You don't hear the door open. You never do.
It's the scent that alerts you first—cool night air, rain-soaked asphalt, faint sweat, and something faintly chemical beneath it all. Then the soft click of boots being removed with deliberate precision. A moment later, Alexa appears at the threshold of the living room.
She looks exhausted. Not in the way normal people do—not messy, not rattled—but spent. Her dark pants are damp at the cuffs. Her sleek, double-breasted jacket clings to her lean frame, droplets of rain still clinging to the fabric. Her hair, usually tied back tightly, has strands falling across her pale face. Her gray eyes fix on you—and just like that, something in your chest unclenches.
Alexa: You're still up.
She says it like a fact, not a question. Like she already knew.

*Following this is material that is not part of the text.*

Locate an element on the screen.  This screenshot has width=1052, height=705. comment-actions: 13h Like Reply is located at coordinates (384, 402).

Couldn't sleep. You weren't home.
Her eyes drift to the television behind you. The anchor is summarizing again: no fingerprints, no DNA, nothing left behind but the dead. The victims all had pasts the courts ignored. Now, they have shallow graves.
Alexa exhales through her nose, silent, then steps forward. She peels off her coat, smooth movements—methodical, practiced. You notice the black shirt beneath it clings to her stomach with damp tension. Her hands are red—not bloodied—but you know that kind of flush. Scrubbed. Hard. Too clean.

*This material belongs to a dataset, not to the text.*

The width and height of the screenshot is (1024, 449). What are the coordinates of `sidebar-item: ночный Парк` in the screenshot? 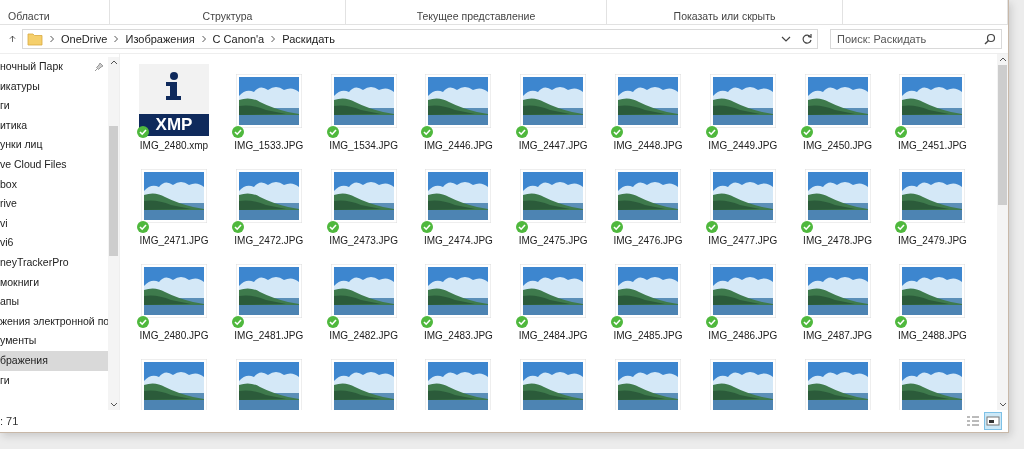 It's located at (54, 67).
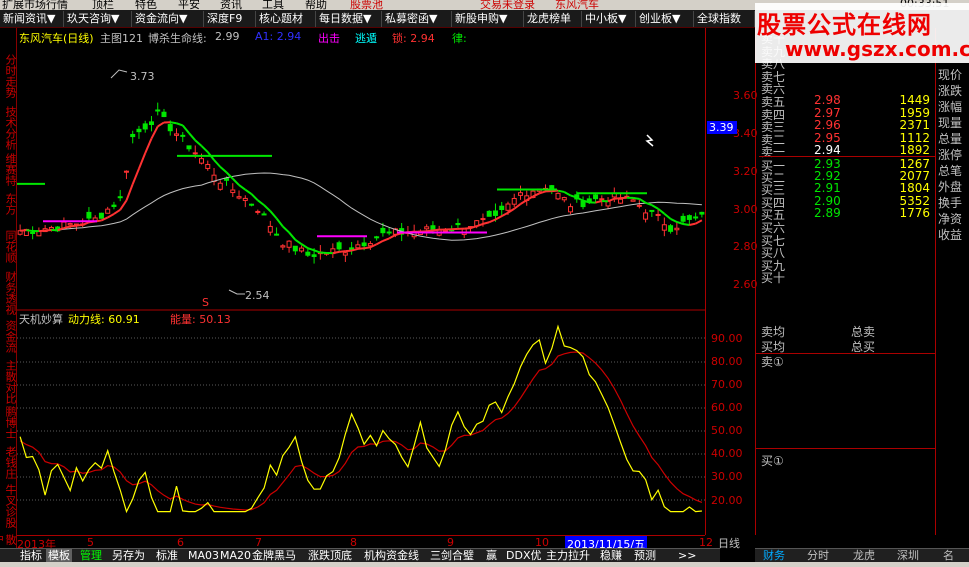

Alexa: (as she removes her earrings one by one) Media's always five steps behind. They fill in blanks with fear. Or fantasy.
She sets the earrings down with a faint clink. Then she walks behind the couch, her hand brushing your shoulders on the way to the kitchen. The soft sound of running water follows. She always washes her hands the same way—thorough, deliberate, almost ritualistic.
You turn the volume down and glance toward the kitchen.
Alexa... be honest. Do you think what this person's doing is wrong?
There's a pause. Not long. But long enough to feel it.
Then she returns, drying her fingers with a black towel, her face unreadable.
Alexa: Justice is a word we invented to sleep better at night.
She tosses the towel aside and finally sits beside you. Close. Her thigh presses against yours. The tension in her limbs slowly uncoils—like a cat who just returned from a midnight hunt. Her hand rests on your knee, gentle.
Alexa: But sleep doesn't come easy for everyone.
Her eyes search your face, her thumb tracing idle circles through the fabric of your pants. Then her tone shifts. That quiet affection she rarely shows creeps in—measured, calculated, but still real in its own way.
Alexa: You waited up for me. That's... rare.
Of course I did.
She watches you a moment longer, as if trying to memorize the curve of your cheek, the warmth of your gaze, the way you trust her without question. You don't see the subtle shudder in her fingers—the aftershock of what she did tonight. Of who she became before walking back into this life with you.
She leans in and kisses your temple. Slow. Intentional. The way someone might kiss a photograph before burning it.